The deal to ease reductions required for elementary school class sizes won final legislative approval on Thursday as lawmakers sought to save art and physical education classes.
The House voted 112-3 on House Bill 13. Gov. Roy Cooper signed it soon after it passed.
A public education advocacy group, Public Schools First NC, wanted the House to reject the bill to get a promise of future state funding for art and P.E., but no serious objection materialized among House members.
Some school districts were having trouble meeting a requirement to lower maximum class sizes in kindergarten through third grade from 24 students to between 19 and 21 students beginning this fall. The limits were written into the budget. Some districts were preparing to lay off art and P.E. teachers so they could hire more classroom teachers.
Never miss a local story.
Cooper said in a statement that Republicans in the legislature should invest more in education.
"While this legislation addresses immediate concerns, the failure of legislative Republicans to properly fund our schools has risked the jobs of educators and jeopardized our children’s future,” Cooper said. “It’s imperative that we quit kicking the can down the road.”
The House wanted to continue to allow larger classes, but Senate Republicans are suspicious of how districts are spending money intended to help lower class sizes.
The deal announced Monday requires smaller classes this fall, but not as small as originally intended.
Rep.
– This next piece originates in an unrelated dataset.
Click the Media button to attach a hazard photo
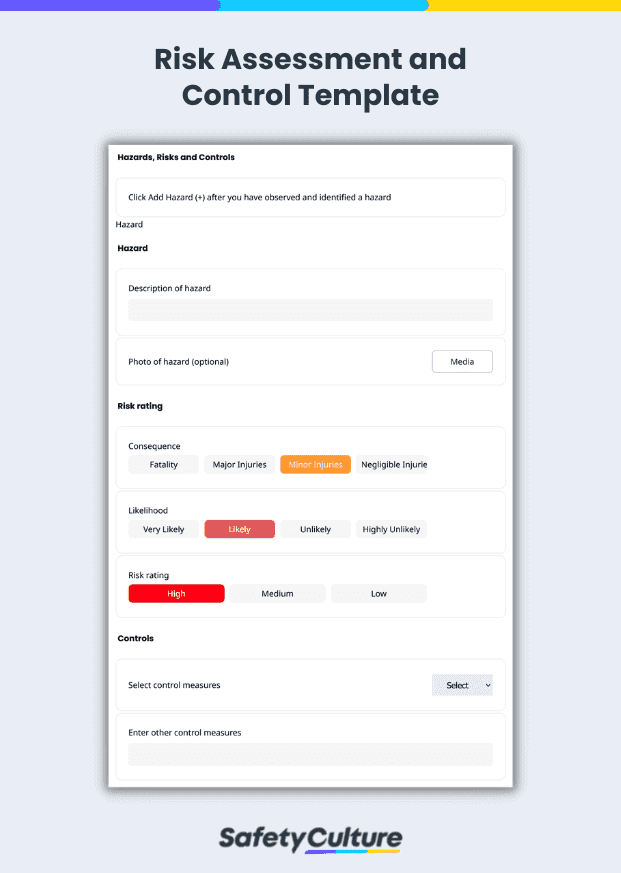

Jeffrey Elmore, a Republican from Wilkes County, said the information the bill requires school districts to give the state on teachers and how they’re funded will help the legislature figure out how to pay for classroom teachers and art, P.E., and other “enhancement” teachers.
In a statement, Mark Jewell, president of the North Carolina Association of Educators, called the bill “a short term, stop-gap measure.” A long-term solution will require raising per-pupil spending to the national average, Jewell said.